Perhaps our first step is to realize that what we are often debating has more to do with ethical values than facts. When we can’t agree on the facts, most often the root of the problem is that we have different values.

For example, I am an Anglican who puts a high ethical value on what I believe is God’s creation. I may disagree about climate change facts with someone who puts a higher ethical value on preserving our economic order in the hopes of not causing unintentional harm to people’s livelihoods. Our disagreement may be caused by a clash of values, not a clash of facts. And maybe, if we delve deeply enough, we can find common values, or at least have a better sense of how those values are shaping our identification of and interpretation of the facts. Because the truth is, as an Anglican, I also value people and think it is important that we not harm their right to a dignified life through poor environmental or economic choices.

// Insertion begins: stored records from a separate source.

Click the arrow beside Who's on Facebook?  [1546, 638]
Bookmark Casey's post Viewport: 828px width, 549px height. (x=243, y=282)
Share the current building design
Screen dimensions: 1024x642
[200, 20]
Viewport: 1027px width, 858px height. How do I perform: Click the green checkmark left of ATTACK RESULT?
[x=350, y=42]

I have had my most productive discussions with people I disagree with when we turn our conversation to values, often by first examining our feelings. I learned this not from my scientific training, but from my priestly pastoral care training. Good questions to start with tend to be: “Why are you upset?” “What about this problem distresses you?” “What is important to you about this issue?”

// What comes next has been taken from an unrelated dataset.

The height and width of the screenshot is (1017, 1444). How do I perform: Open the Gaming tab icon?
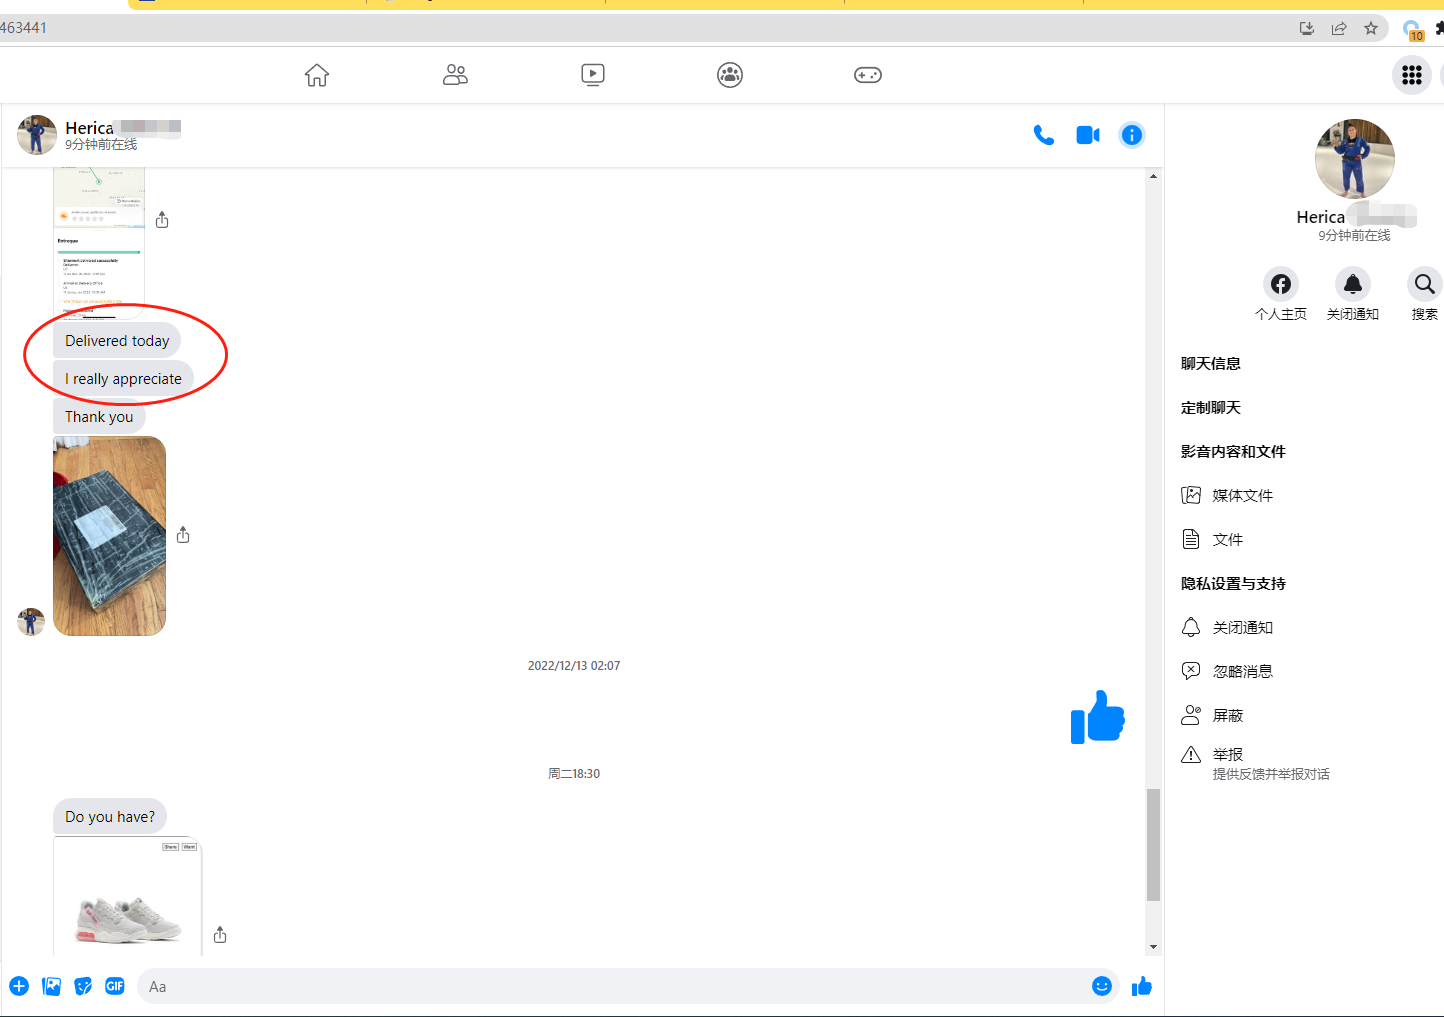tap(867, 75)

If we can listen to other people’s values, really listen, and try to understand rather than just wait until the person stops speaking in order to re-assert our own values, we might be able to have more useful conversations. And if we’re going to solve these problems together, which we must do if we’re going to thrive as a species, we have to use our human empathy, ability to listen, compassion and understanding to find our common values.

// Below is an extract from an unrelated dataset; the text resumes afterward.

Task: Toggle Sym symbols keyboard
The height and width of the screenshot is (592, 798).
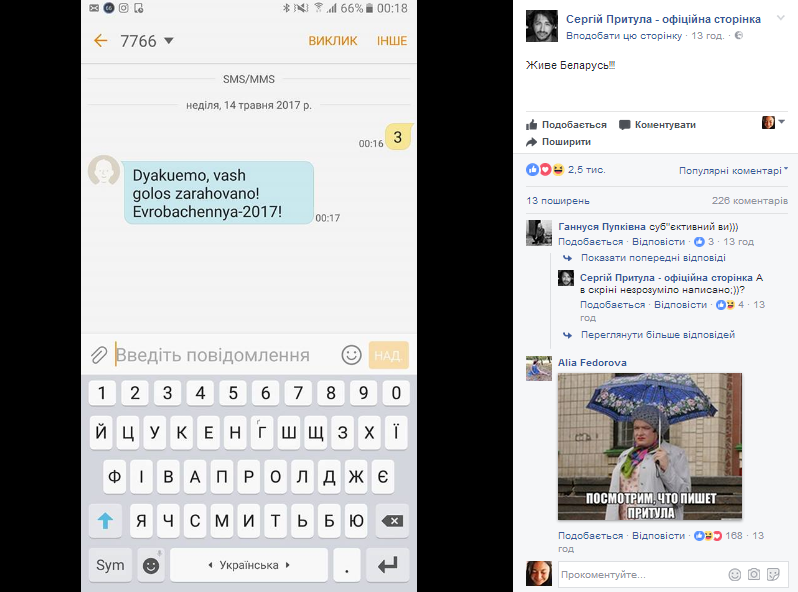Action: pyautogui.click(x=110, y=565)
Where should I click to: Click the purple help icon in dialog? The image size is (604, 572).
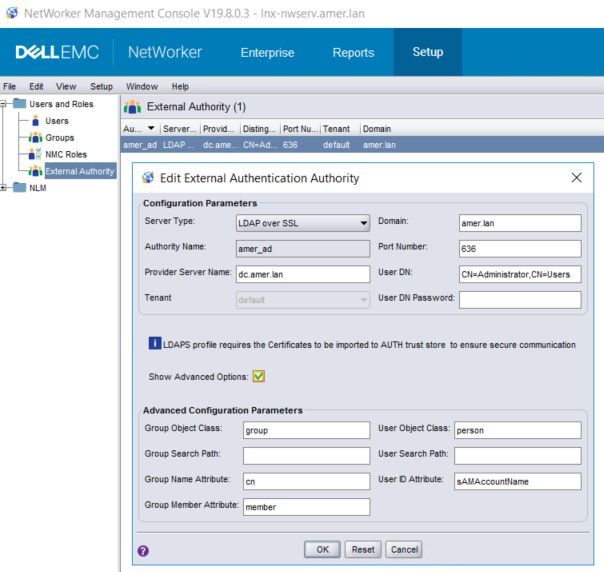pos(143,550)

This does not mean we will cease to debate. We do have significant differences in our values, sometimes ones that cannot be reconciled easily. But if we can talk about what is really bothering us, rather than hurling different facts at one another, we might be able to make some progress on protecting and supporting what we value, or at least begin to define what we consider our communal values.

I have deep sympathy for the parents of children with cancer here in Mexico. I doubt they would go to the airport and cause chaos if they didn’t feel desperate and weren’t actually unable to obtain the medicine their children need to survive cancer. I also doubt seriously that there is anyone in the government who can’t empathize with these parents.

I don’t know what is causing the shortages and absence of medicine, though I do believe we can and should find out. There are facts about medications in Mexico. We’re a rich world, with lots of medicine. I don’t think we lack the means to get it to those who desperately need it. I’m willing to bet, though, that there is a clash of values of some kind affecting the procurement and distribution of medicine that we must discover in order to solve the problem.

We don’t live in a post-facts world. We live in a world of diverse and clashing values, and those values affect what facts we see and how we see them. When we talk about values, instead of hurling different facts at one another, we might find ways to move beyond never-ending debates that prevent us from doing the good we can do in a complicated, confusing, uncertain, yet hopeful, world.

Matt Seddon is the rector of Mexico City’s Christ Church, located at Montes Escandinavos 405 in Colonia Lomas de Chapultepec. He is also a member of the Society of Ordained Scientists.